A Macaulay2 package to check whether an ideal is geometrically vertex decomposable, developed by Mike Cummings and Adam Van Tuyl.

For further information, see: The GeometricDecomposability package for Macaulay2.

We also maintain a changelog that tracks changes by version.

Installation

Using version 1.21 or higher of Macaulay2, run the command loadPackage "GeometricDecomposability". We recommend using the most recent version of Macaulay2. The warning message that appeared upon loading the package in Macaulay2 version 1.21 (which, in most cases, can be safely ignored) has been fixed in version 1.22 of Maculay2.

Alternatively, this package can be installed to Macaulay2 by copying the file GeoetricDecomposability.m2 to your working directory from which you launch Macaulay2. Then in M2, run the command installPackage "GeometricDecomposability" and use the package as you would any other.

After the package is loaded, you can read the documentation by running viewHelp GeometricDecomposability, which will open the documentation in your web browser.

Background

Geometrically vertex decomposable ideals can be viewed as a generalization of the properties of the Stanley-Reisner ideal of a vertex decomposable simplicial complex. This family of ideals is based upon the geometric vertex decomposition property defined by Knutson, Miller, and Yong [KMY]. Klein and Rajchgot then gave a recursive definition for geometrically vertex decomposable ideals in [KR] using this notion.

An unmixed ideal $I$ in a polynomial ring $R$ is geometrically vertex decomposable if it is the zero ideal, the unit ideal, an ideal generated by indeterminates, or if there is a indeterminate $y$ of $R$ such that two ideals $C{y,I}$ and $N{y,I}$ constructed from $I$ are both geometrically vertex decomposable.

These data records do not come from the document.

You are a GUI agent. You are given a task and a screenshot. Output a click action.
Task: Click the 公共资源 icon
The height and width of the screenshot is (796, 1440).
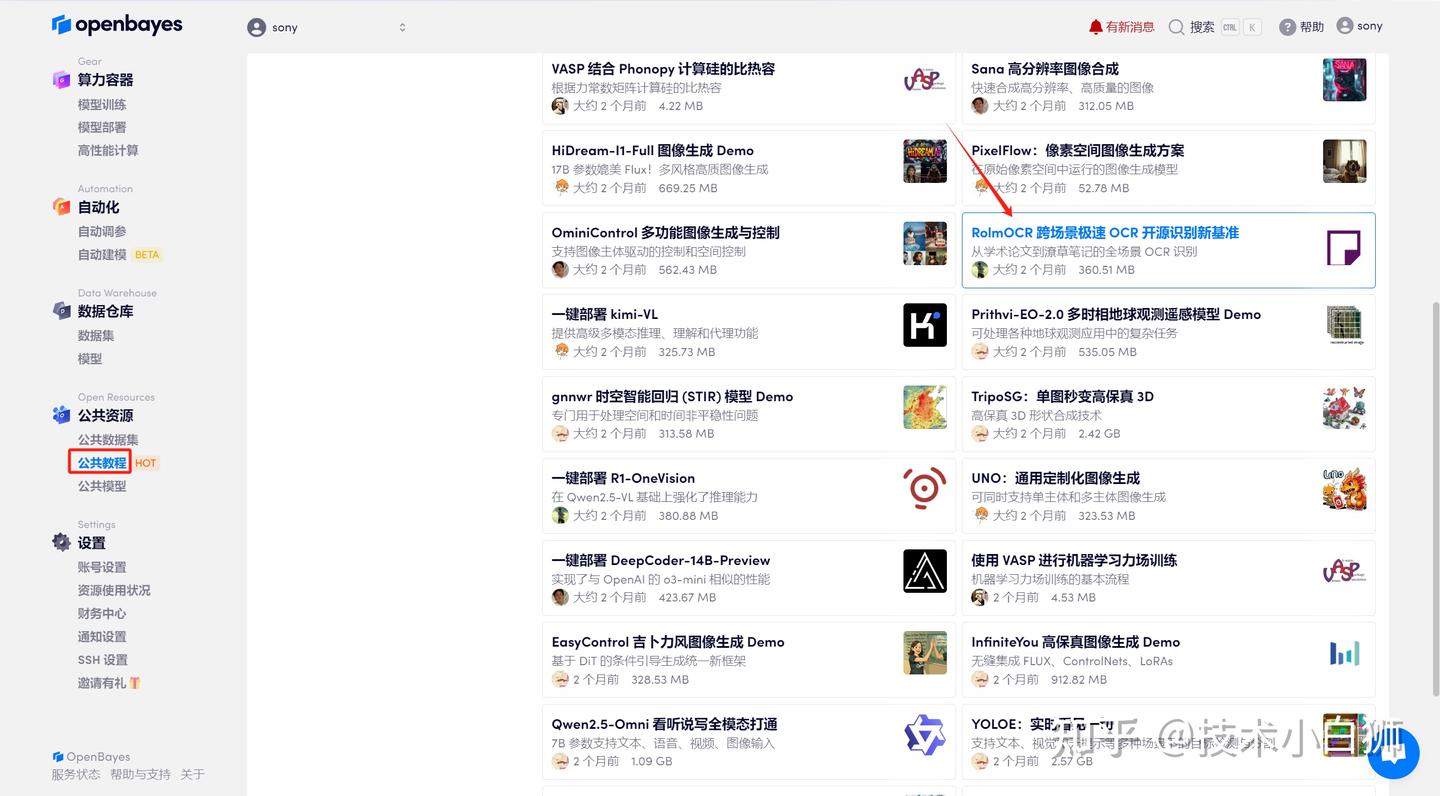(61, 415)
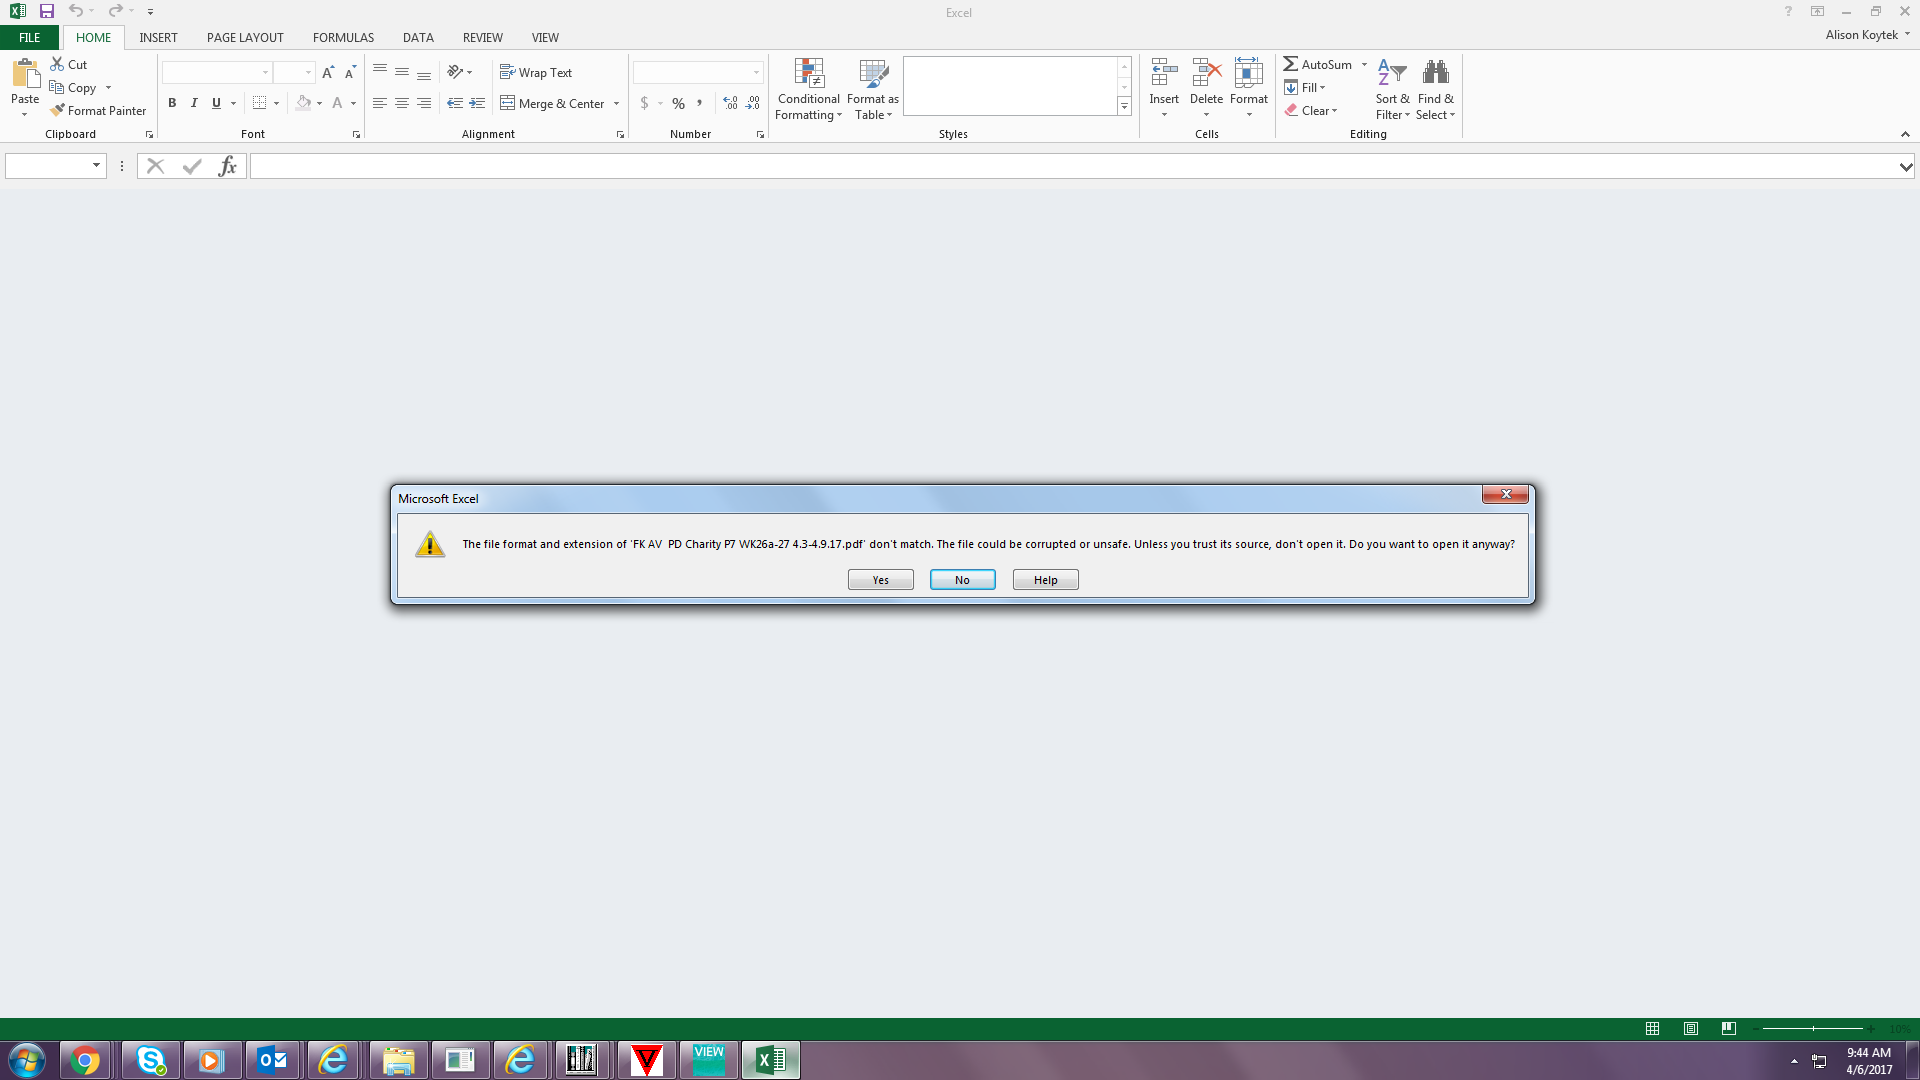Click Yes to open the file anyway

(878, 580)
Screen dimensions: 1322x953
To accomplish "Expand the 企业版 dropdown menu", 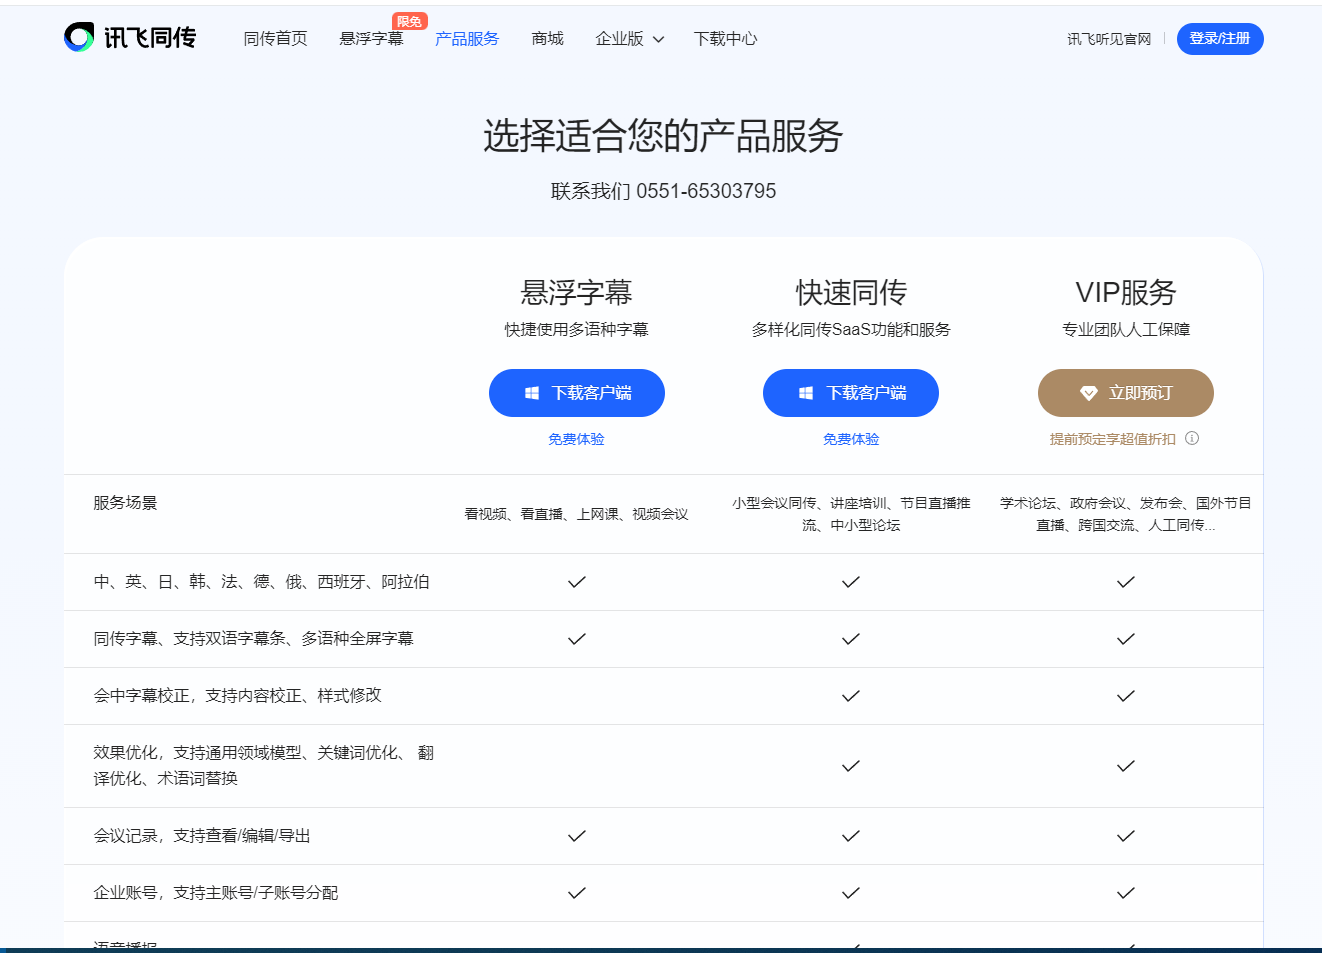I will pyautogui.click(x=629, y=39).
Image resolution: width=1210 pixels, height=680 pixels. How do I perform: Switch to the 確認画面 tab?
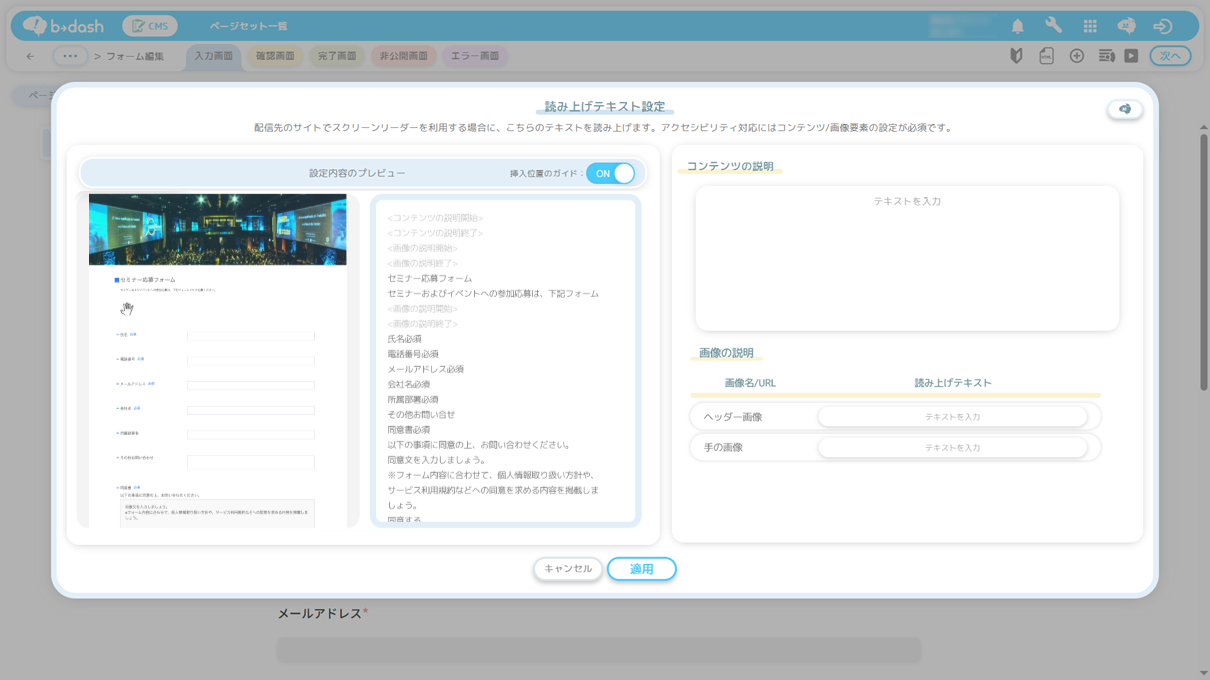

Observe that a geometrically vertex decomposable ideal is recursively defined. The complexity of verifying that an ideal is geometrically vertex decomposable will increase as the number of indeterminates appearing in the ideal increases.

Acknowledgements

We thank Sergio Da Silva, Megumi Harada, Patricia Klein, and Jenna Rajchgot for feedback and improvements. Cummings was partially supported by an NSERC USRA and CGS-M and the Milos Novotny Fellowship. Van Tuyl's research is partially supported by NSERC Discovery Grant 2019-05412.

References

[KMY] Allen Knutson, Ezra Miller, and Alexander Yong. Gröbner Geometry of Vertex Decompositions and of Flagged Tableaux. J. Reine Angew. Math. 630 (2009) 1–31.

[KR] Patricia Klein and Jenna Rajchgot. Geometric Vertex Decomposition and Liaison. Forum Math. Sigma, 9 (2021) e70:1-23.